Colombia with regards to Venezuela.
The accusations still continue but some wingers in the Colombian Senate recently tried to get the OAS to consider ousting Chavez.
This article is probably the best sumamry. (note I am posting a lot of this on the basis of their "Fair Use" statement at the bottom of this article)
http://www.venezuelanalysis.com/articles.php?artno=1162On April 13, the Colombian senate approved a resolution proposed by Senator Enrique Gomez Hurtado that condemns the “dictatorial regime” of Venezuelan President Hugo Chavez Frias and calls for the Organization of American States to apply the Interamerican Democratic Charter to Venezuela.
According to Article 21 of the Charter: “In the event of an unconstitutional alteration of the constitutional regime that seriously impairs the democratic order in a member state, any member state or the Secretary General may request the immediate convocation of the Permanent Council to undertake a collective assessment of the situation and to take such decisions as it deems appropriate.”
--cut--
The most notable Venezuelan response to the Colombian resolution came from Jose Vicente Rangel, Executive Vice President of Venezuela, who made the astute observation, “Senator Gomez Hurtado’s proposal has as its bases the United States government’s campaign against Venezuela and the geo-strategic development of Plan Colombia.”

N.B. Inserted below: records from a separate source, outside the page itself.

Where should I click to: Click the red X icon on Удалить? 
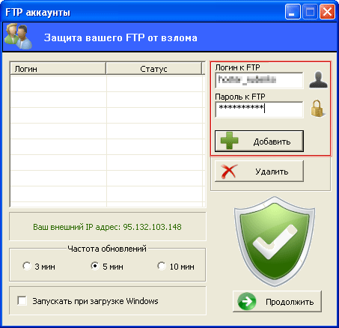click(x=230, y=171)

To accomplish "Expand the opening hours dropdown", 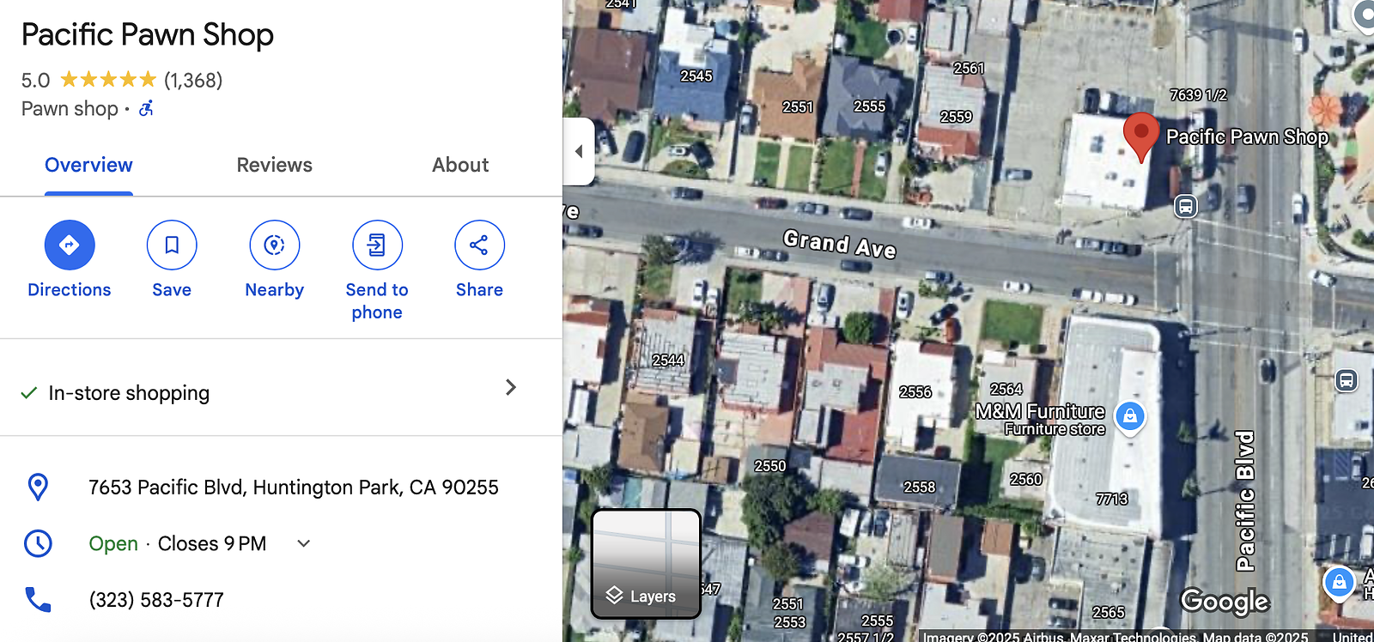I will 303,543.
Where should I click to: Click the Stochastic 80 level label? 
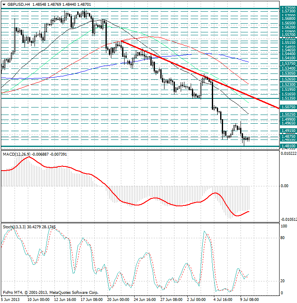[282, 238]
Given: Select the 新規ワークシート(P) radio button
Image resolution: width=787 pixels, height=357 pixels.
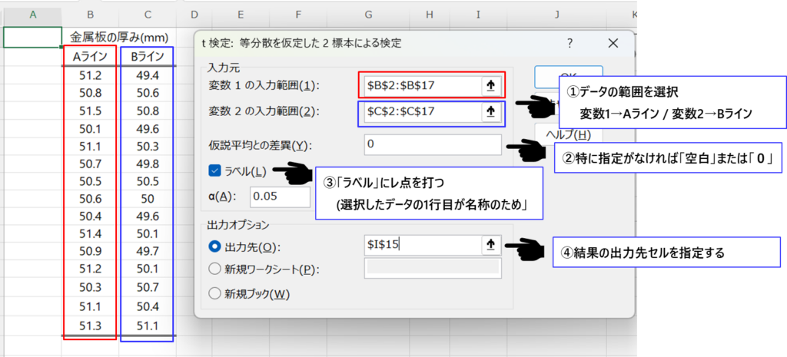Looking at the screenshot, I should pos(214,269).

Rangel’s statement also makes note of the fact that the original Spanish version of Proposition 249 is written in bad Spanish, with misspellings and grammatical errors that are uncharacteristic of the normally high standards of Colombian jurisprudence. Rangel proposes that the proposition could have been “inspired and edited by the Venezuelan coup leaders in exile in Bogota, Pedro Carmona
and <…> Daniel Romero, spokesman of the de facto government the 12th of April <2002>.”
However, others take a more sinister view...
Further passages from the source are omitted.